#### What you should do:
Filter these entries down to lines holding "dropdown".

#### Data supplied:
----------------
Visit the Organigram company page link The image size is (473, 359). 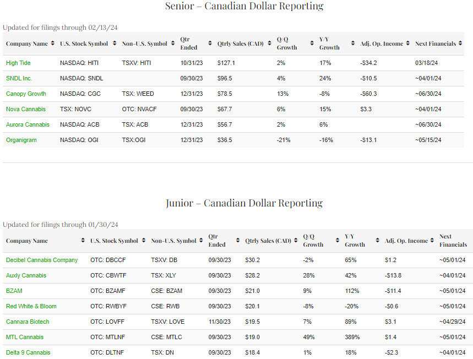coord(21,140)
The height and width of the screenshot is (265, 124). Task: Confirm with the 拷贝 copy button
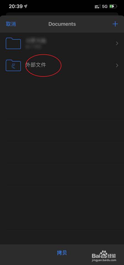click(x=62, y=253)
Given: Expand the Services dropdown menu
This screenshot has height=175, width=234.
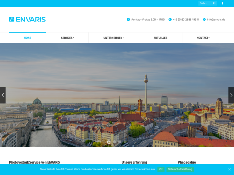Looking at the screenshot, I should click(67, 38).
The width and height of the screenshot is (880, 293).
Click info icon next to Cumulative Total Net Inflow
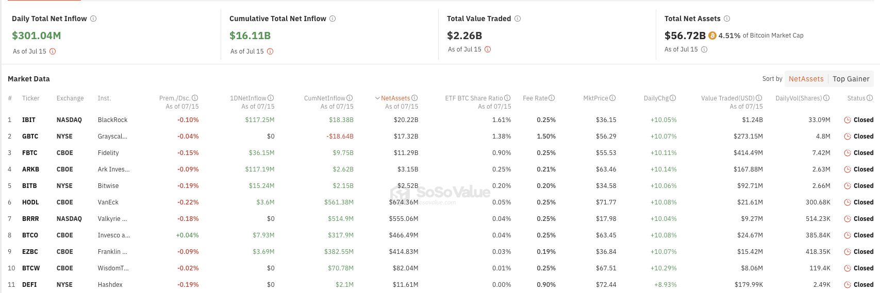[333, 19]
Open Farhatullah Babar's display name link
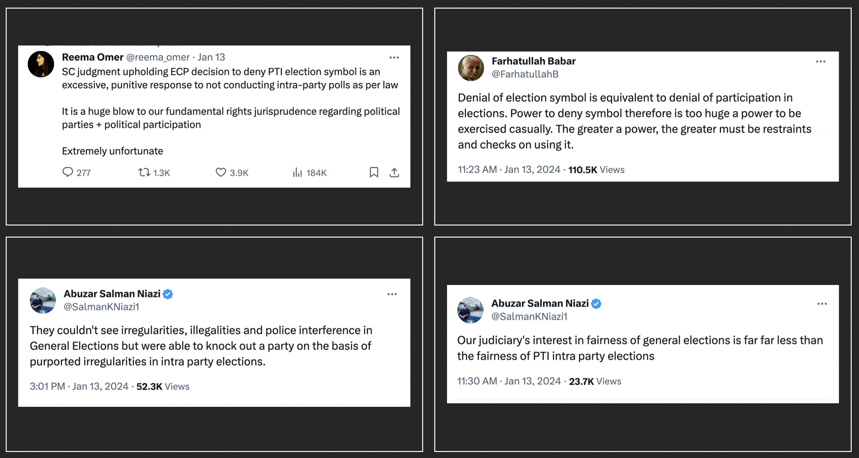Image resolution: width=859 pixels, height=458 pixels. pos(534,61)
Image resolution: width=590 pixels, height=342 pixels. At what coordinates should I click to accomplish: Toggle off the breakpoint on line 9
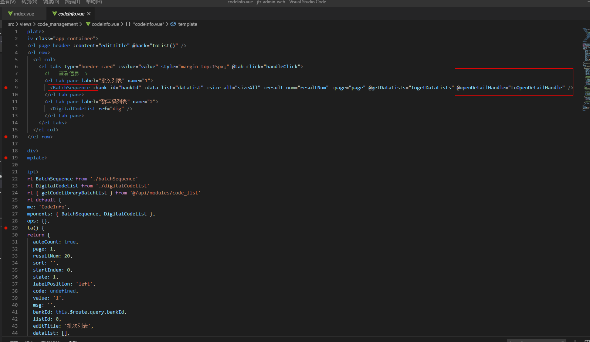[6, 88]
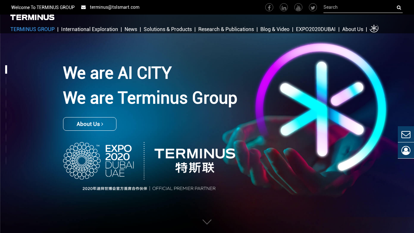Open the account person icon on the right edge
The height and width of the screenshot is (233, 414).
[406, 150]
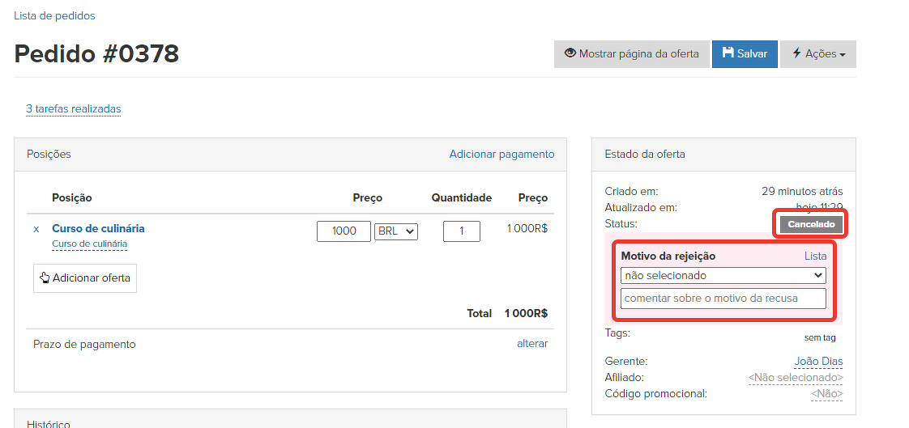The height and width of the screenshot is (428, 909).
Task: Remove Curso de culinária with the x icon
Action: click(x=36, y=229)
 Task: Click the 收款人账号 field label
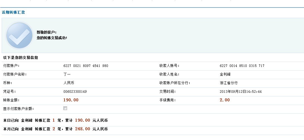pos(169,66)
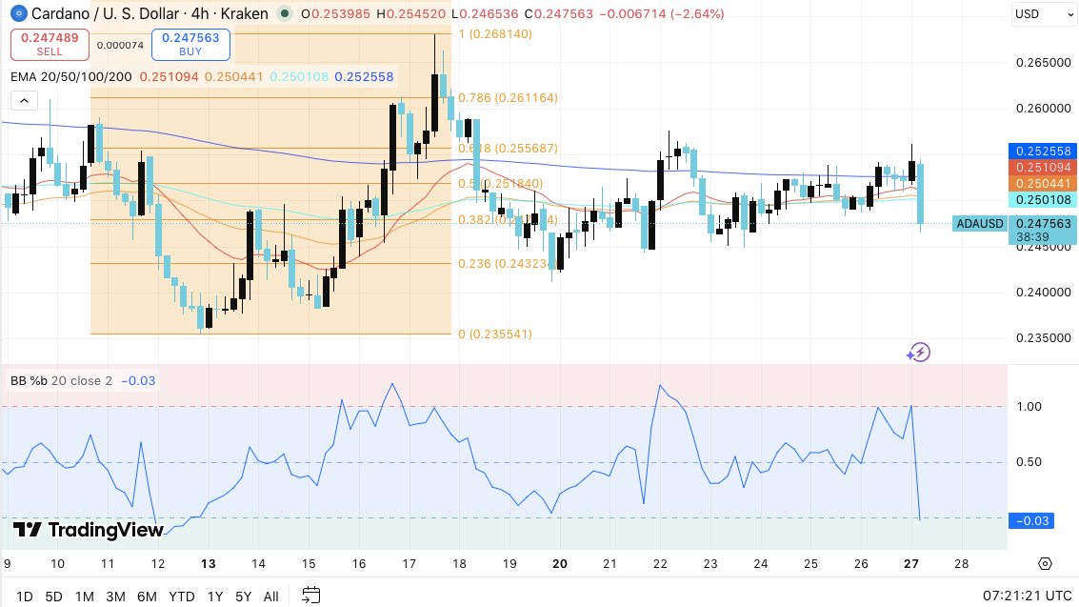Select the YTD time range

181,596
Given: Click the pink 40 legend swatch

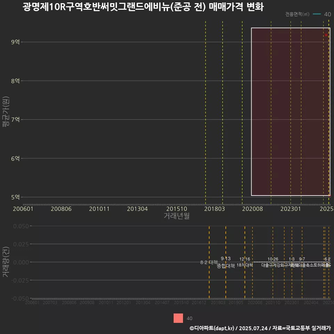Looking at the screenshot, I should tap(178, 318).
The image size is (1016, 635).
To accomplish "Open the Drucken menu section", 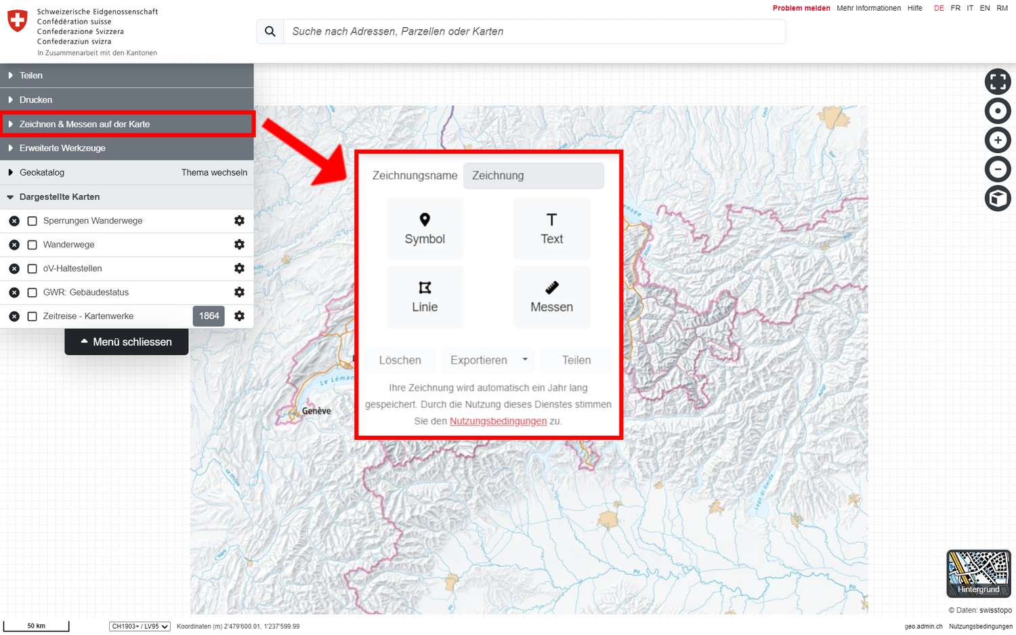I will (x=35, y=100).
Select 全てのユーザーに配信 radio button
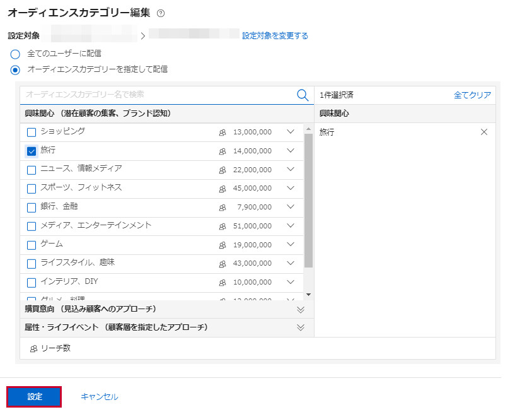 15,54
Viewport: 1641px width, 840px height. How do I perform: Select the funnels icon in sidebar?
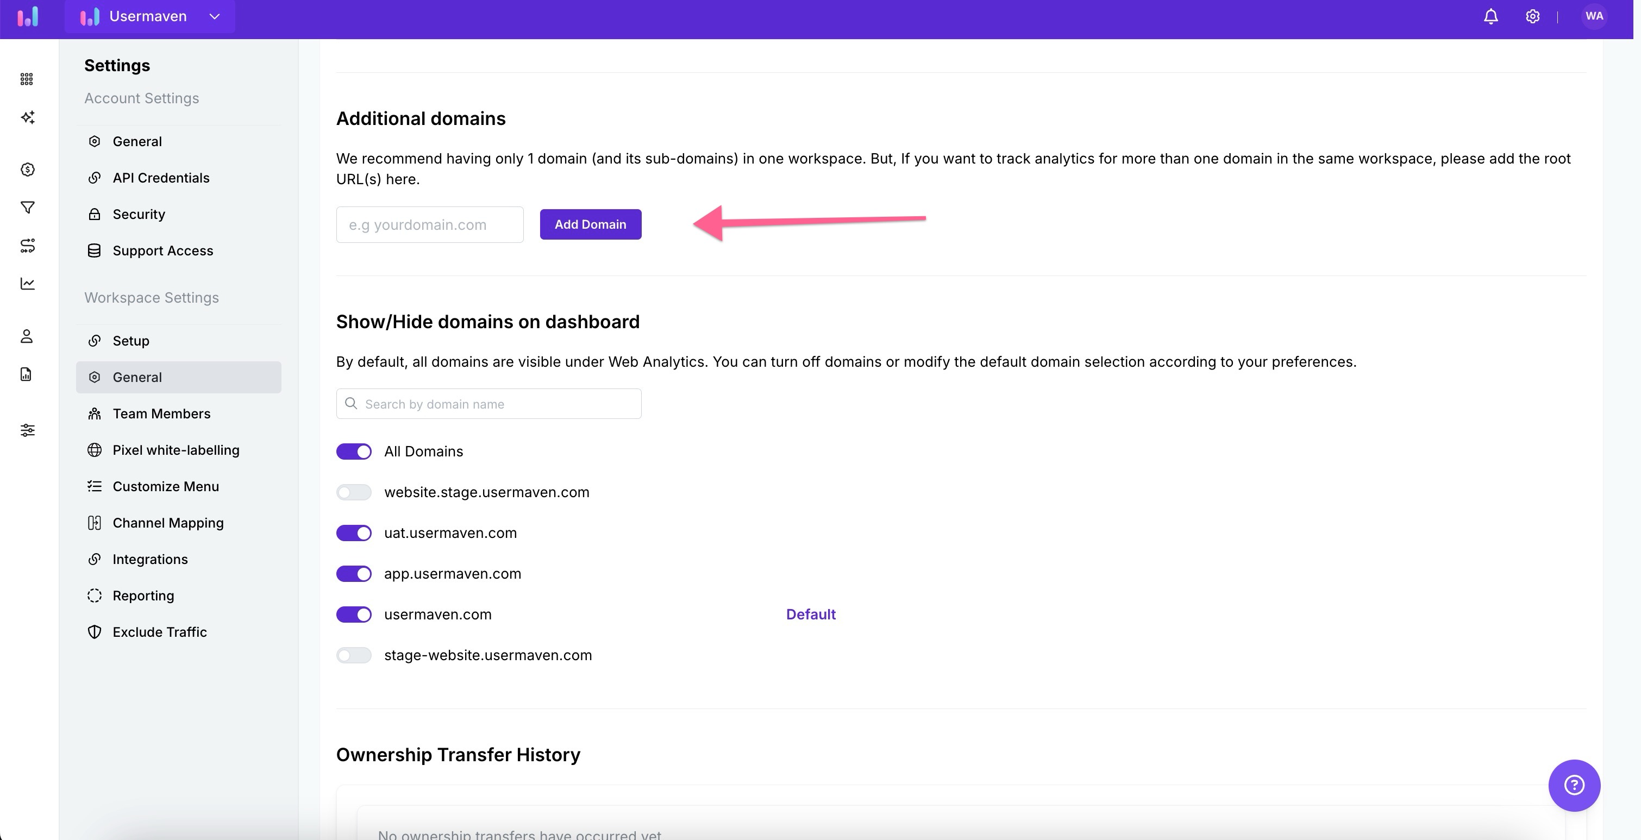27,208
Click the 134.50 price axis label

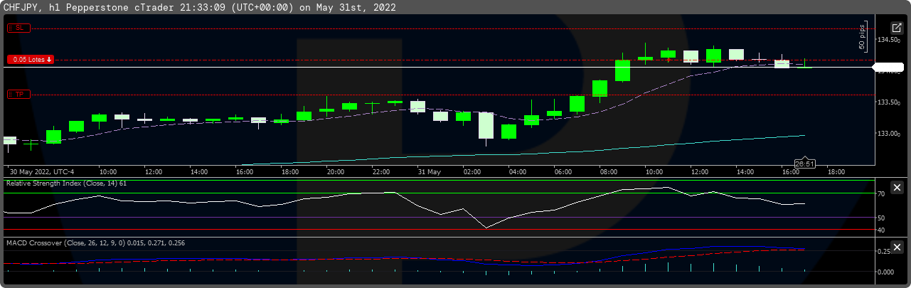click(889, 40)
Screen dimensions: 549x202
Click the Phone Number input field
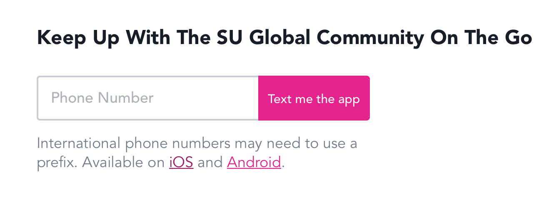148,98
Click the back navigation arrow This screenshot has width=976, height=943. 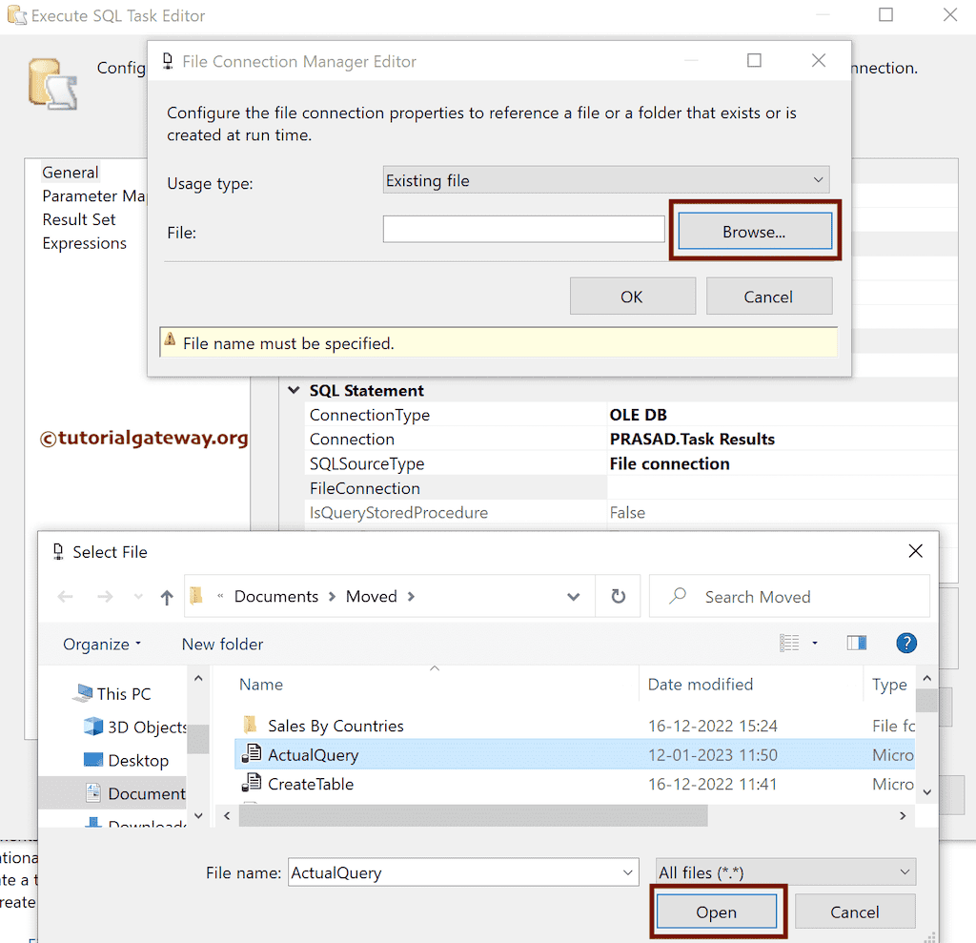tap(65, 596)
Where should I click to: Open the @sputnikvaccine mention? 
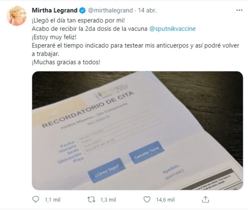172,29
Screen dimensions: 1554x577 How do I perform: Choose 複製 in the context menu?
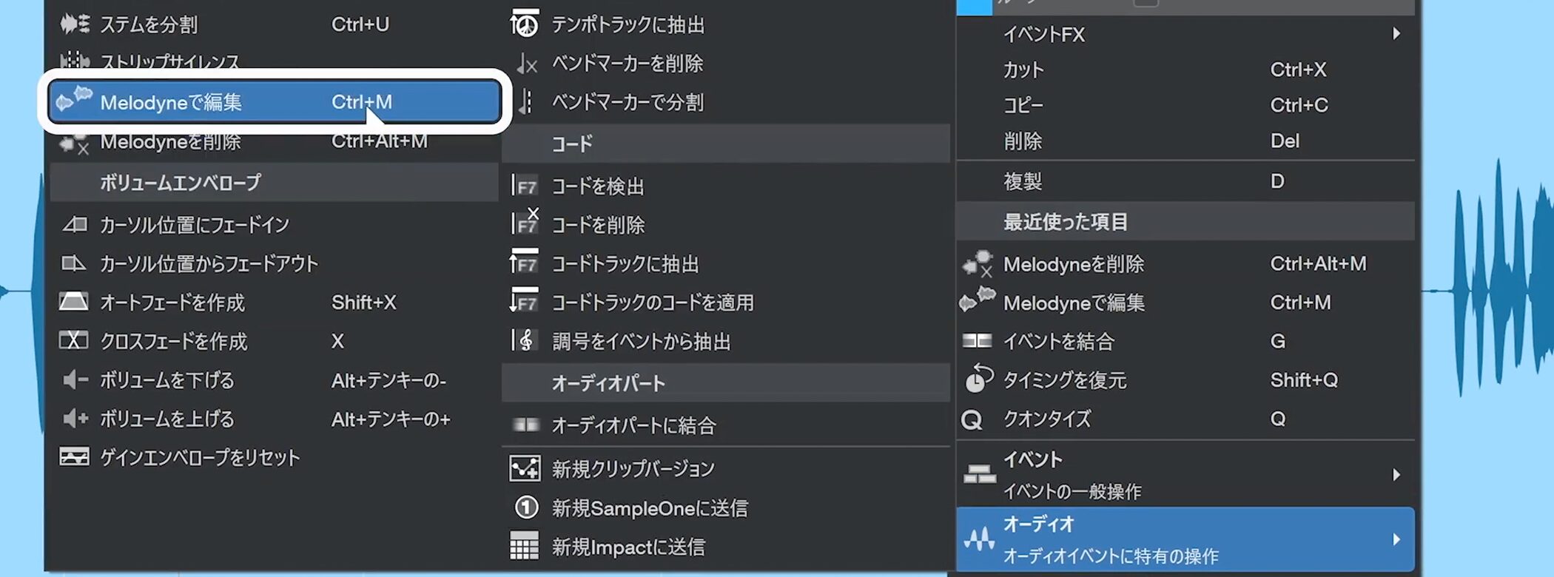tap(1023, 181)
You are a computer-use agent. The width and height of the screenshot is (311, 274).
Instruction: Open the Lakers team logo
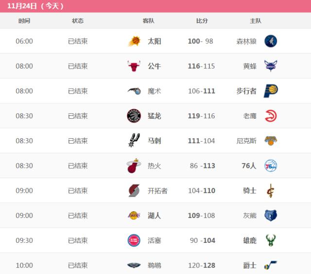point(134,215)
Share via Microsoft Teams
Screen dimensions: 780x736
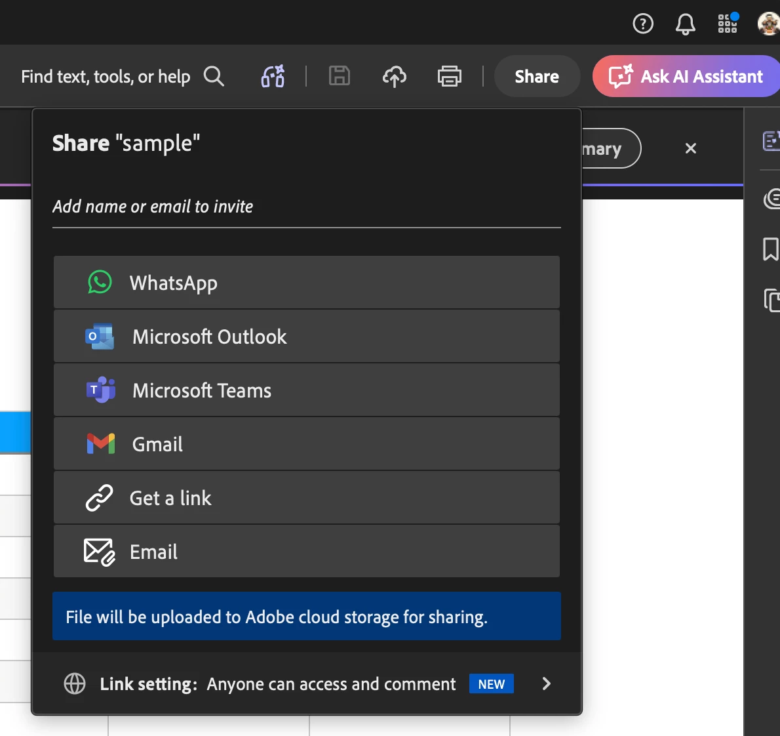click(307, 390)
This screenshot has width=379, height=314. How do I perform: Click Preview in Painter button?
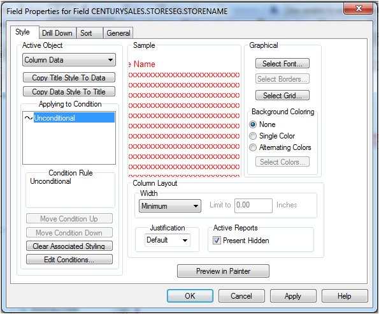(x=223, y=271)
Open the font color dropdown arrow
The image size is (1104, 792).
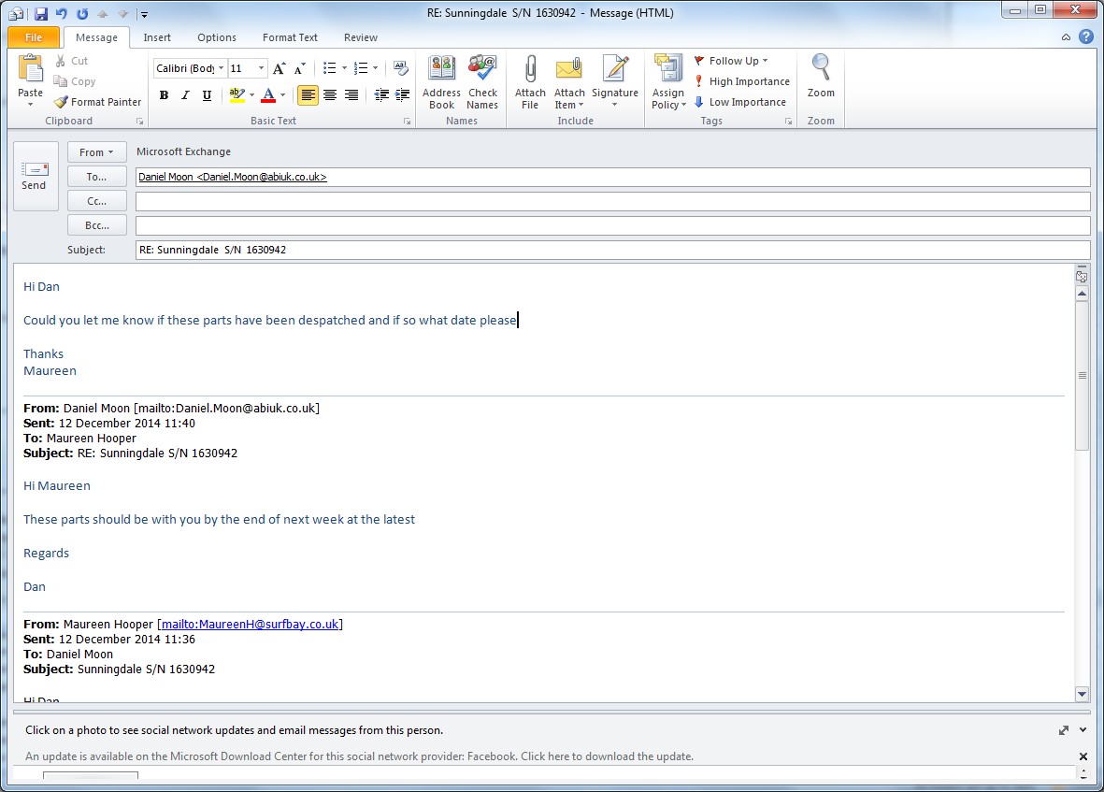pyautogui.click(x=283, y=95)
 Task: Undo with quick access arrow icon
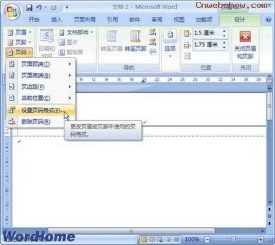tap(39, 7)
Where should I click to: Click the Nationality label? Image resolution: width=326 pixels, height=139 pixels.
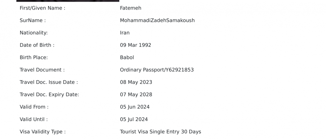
----------------
#### Result below:
Given: Expand the Services dropdown menu
Open the font color dropdown arrow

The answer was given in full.